» Consigne donnée 1: Recopiez à l'identique le passage du texte sur le De Monarchia qui va de « 2.    L’empire romain » à « potestas du Pape. », ces deux bornes comprises.
» Consigne donnée 2: Dans le texte sur le De Monarchia, qui est désigné comme le grand inspirateur de Dante ?

» Bloc de texte:
◆ ◆ ◆ ◆ ◆
Sur le plan politique, Dante n’est pourtant pas à proprement parler un gibelin. Citoyen florentin, et comme tel plus enclin à être guelfe, il appartient au parti des « blancs » ou des guelfes blancs, défenseurs de l’autonomie de Florence, qui s’opposent aux guelfes noirs partisans de la soumission à la papauté. Face à la proximité étouffante du pouvoir papal, l’Empire apparaît comme un contrepoids et un garant de la liberté de la ville, comme un moyen de préserver l’autonomie de Florence face aux entreprises pontificales. La défense de l’empire qui forme la thèse principale du De Monarchia s’inscrit ainsi dans une visée civique.

Sans entrer dans le détail des arguments du De Monarchia, essayons d’en résumer l’économie générale. L’ouvrage se déploie en trois temps :

1.     La réalisation complète de l’humanité, finalité de la Providence divine n’est possible que dans le cadre d’une monarchie universelle.

2.    L’empire romain est la réalisation terrestre de cette idée de monarchie universelle.

3.    Le pouvoir du Souverain Pontife et le pouvoir de l’Empereur sont de deux ordres différents et l’Empereur ne détient pas sa potestas du Pape.

Pour Dante, l’humanité forme une « société universelle du genre humain », expression dont l’inspiration est nettement stoïcienne et dont on retrouve des formulations chez Cicéron (cf. supra). À la différence de l’aristotélisme qui fait de la polis le cadre naturel dans lequel s’exprime l’essence humaine, pour Dante ce cadre, comme pour les stoïciens c’est l’espèce humaine tout entière. En effet,

Le fin la meilleure est celle pour laquelle le Dieu éternel, par son art qui est la nature, fait naître à l’existence le genre humain tout entier.[5]

Pour l’homme, la perfection réside dans le fait d’être « appréhensif par l’intellect possible ». Mais la perfection de l’homme ne peut pas s’actualiser dans l’individu :

Puisque cette puissance ne peut êt entièrement et simultanément actualisée ni à travers un seul homme, ni à travers une des communautés distinguées plus haut[6], il est nécessaire qu’il y ait dans le genre humain une multitude à travers laquelle soit actualisée cette puissance tout entière.[7]

C’est pourquoi l’actualisation des potentialités du genre humain ne peut s’effectuer que dans la « paix universelle ». Dante combine les raisonnements théologiques et les recours à Aristote. Puisque l’homme a été créé à l’image et à la ressemblance de Dieu,

Le genre humain se rend le plus parfaitement semblable à Dieu quand il est parfaitement un. En effet, la vrai raison de l’unité est en Dieu seul.[8]

Mais il s’appuie sur la tradition proprement romaine. Le grand inspirateur est Virgile dont on sait qu’il est aussi celui qui sert de guide à l’auteur dans l’Inferno. La tradition romaine est celle du « droit humain » et d’une certaine idée de la justice. Et puisque « le monde est ordonné au mieux quand la justice y règne sans partage », pour établir cette justice, il faut un pouvoir à l’autorité incontestée et que « plus le juste est puissant, plus sa justice s’étendra par son opération ».
◆ ◆ ◆ ◆ ◆
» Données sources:
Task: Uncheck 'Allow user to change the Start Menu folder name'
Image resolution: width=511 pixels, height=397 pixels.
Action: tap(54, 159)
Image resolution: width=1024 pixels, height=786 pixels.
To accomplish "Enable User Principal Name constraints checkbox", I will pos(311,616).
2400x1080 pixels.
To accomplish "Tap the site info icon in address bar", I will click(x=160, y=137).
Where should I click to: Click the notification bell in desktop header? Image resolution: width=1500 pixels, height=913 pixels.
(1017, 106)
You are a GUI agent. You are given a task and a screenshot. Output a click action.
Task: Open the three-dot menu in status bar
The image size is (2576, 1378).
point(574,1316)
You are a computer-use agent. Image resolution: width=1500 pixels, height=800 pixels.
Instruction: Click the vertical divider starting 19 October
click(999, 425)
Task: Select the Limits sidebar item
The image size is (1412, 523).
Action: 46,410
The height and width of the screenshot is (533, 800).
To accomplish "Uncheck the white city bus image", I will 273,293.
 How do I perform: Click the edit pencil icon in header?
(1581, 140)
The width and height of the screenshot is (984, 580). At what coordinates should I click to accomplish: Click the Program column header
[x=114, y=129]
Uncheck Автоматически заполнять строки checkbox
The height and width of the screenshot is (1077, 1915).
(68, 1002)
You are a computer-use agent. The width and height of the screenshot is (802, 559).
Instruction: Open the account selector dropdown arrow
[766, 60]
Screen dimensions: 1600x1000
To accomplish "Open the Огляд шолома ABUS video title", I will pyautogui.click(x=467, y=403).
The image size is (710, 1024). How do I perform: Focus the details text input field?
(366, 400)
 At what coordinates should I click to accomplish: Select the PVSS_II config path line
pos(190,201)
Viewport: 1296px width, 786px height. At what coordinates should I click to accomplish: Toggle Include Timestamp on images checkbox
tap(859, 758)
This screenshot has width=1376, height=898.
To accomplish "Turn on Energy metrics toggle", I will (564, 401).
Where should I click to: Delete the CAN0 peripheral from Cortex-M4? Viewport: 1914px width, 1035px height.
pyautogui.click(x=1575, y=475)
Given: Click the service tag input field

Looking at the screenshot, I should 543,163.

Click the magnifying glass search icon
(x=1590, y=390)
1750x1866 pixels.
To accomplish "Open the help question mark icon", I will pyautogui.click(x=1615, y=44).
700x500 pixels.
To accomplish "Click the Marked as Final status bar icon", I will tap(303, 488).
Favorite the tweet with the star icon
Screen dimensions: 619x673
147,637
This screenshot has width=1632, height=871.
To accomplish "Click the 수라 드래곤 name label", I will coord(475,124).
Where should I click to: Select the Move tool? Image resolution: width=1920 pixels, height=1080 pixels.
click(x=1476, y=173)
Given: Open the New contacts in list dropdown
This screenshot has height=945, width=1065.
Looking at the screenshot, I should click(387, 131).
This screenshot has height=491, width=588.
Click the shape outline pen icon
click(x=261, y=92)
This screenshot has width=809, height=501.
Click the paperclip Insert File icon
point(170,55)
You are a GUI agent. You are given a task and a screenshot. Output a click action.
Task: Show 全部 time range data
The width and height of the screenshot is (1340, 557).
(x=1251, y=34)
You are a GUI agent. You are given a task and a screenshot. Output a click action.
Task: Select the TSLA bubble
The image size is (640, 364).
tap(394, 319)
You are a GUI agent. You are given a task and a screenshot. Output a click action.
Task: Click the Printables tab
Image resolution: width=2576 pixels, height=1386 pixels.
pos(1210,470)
◆ ◆ ◆ ◆ ◆
» Réponse produite 1:
2.    L’empire romain est la réalisation terrestre de cette idée de monarchie universelle.

3.    Le pouvoir du Souverain Pontife et le pouvoir de l’Empereur sont de deux ordres différents et l’Empereur ne détient pas sa potestas du Pape.

» Réponse produite 2: Virgile.